Douglas Ross calls on own party to extend financial support while criticising Nicola Sturgeon for raising 'tired' constitutional arguments
The leader of the Scottish Conservatives said the middle of the pandemic is the “wrong time” for “long-standing constitutional grievances”
Leader of the Scottish Tories Douglas Ross has criticised Nicola Sturgeon for raising “long-standing constitutional grievances” after the First Minister called on the UK Government to extend the Job Retention Scheme or hand over borrowing powers to the devolved nations.
His comments came as the chancellor of the exchequer, Rishi Sunak, announced he will update the House of Commons on plans to “continue protecting jobs” for the winter, labelled a ‘Winter Economy Plan’ by the MP on Twitter.
Mr Ross called on his own party in the UK to bring forward “continued government support” for “some time to come” ahead of Mr Sunak’s announcement tomorrow.

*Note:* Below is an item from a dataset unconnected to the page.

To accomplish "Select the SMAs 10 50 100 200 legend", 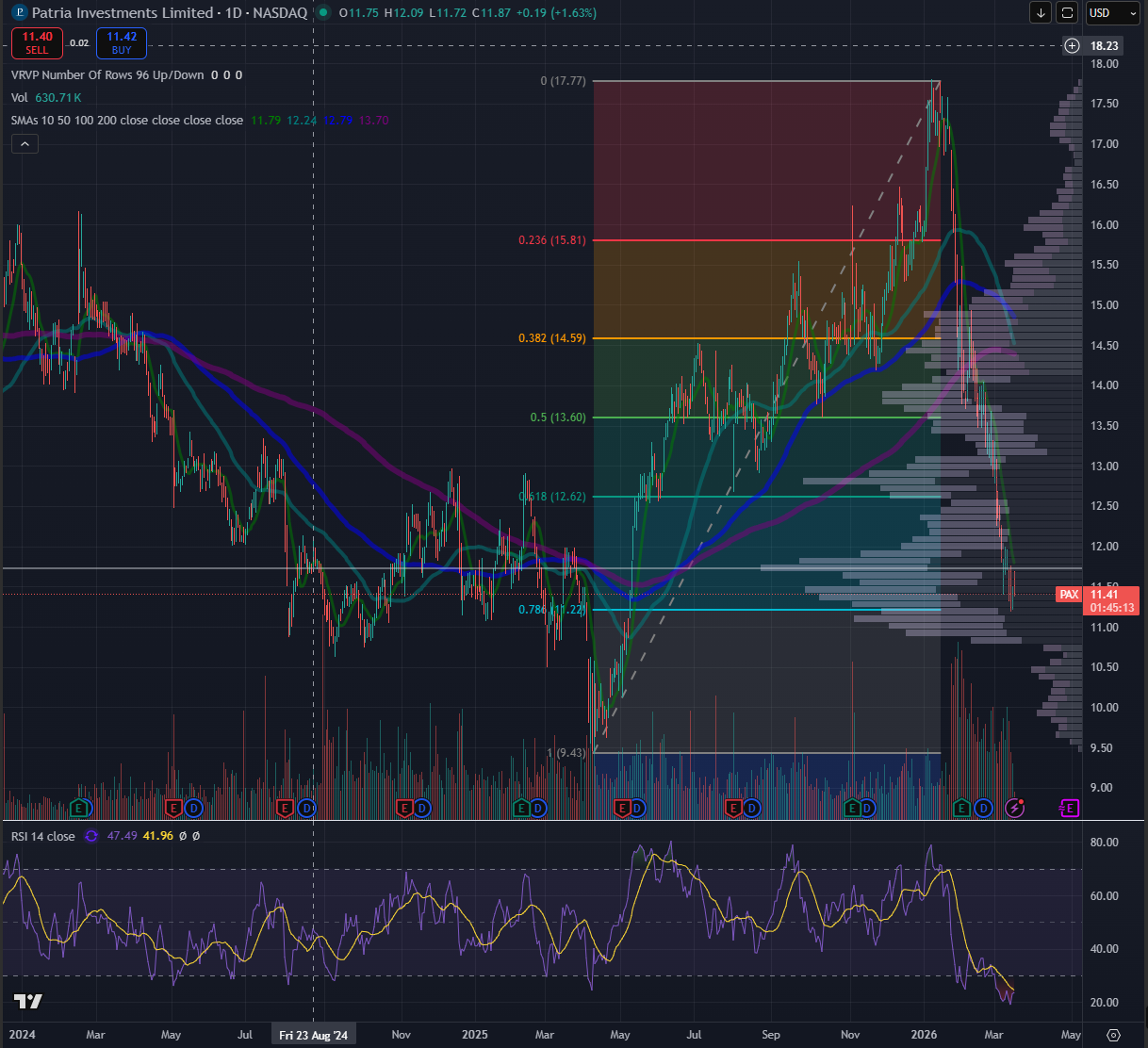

He said: “The UK Government has protected nearly a million Scottish jobs through the furlough scheme and other measures while delivering billions of pounds in Barnett Consequentials over and above the biggest Scottish Budget ever.
"Like people all over the UK, Scottish workers have all relied on that support over the last six months. Given the new cases emerging and the restrictions imposed, it's clear to me that there is a need for continued government support for some time to come.
“That’s the point I raised with the Prime Minister in Parliament on Tuesday and followed up with him in direct discussions on Wednesday afternoon.”
Mr Ross also criticised the First Minister for bringing up “tired political points” around the finances of the Scottish Government.
Nicola Sturgeon denied during her daily coronavirus briefing that she was playing politics with the issue, saying she did not want to be “hamstrung” by financial constraints.
Mr Ross added: “It’s through this constructive approach that we’ll get results. We’re only going to build Scotland back stronger after this pandemic if we unite and work together to find the best way forward.
“The middle of the pandemic is the wrong time to raise long-standing constitutional grievances. When Covid cases are rising again, it’s never been more necessary for all of us to work as one, instead of making the usual, tired political points.”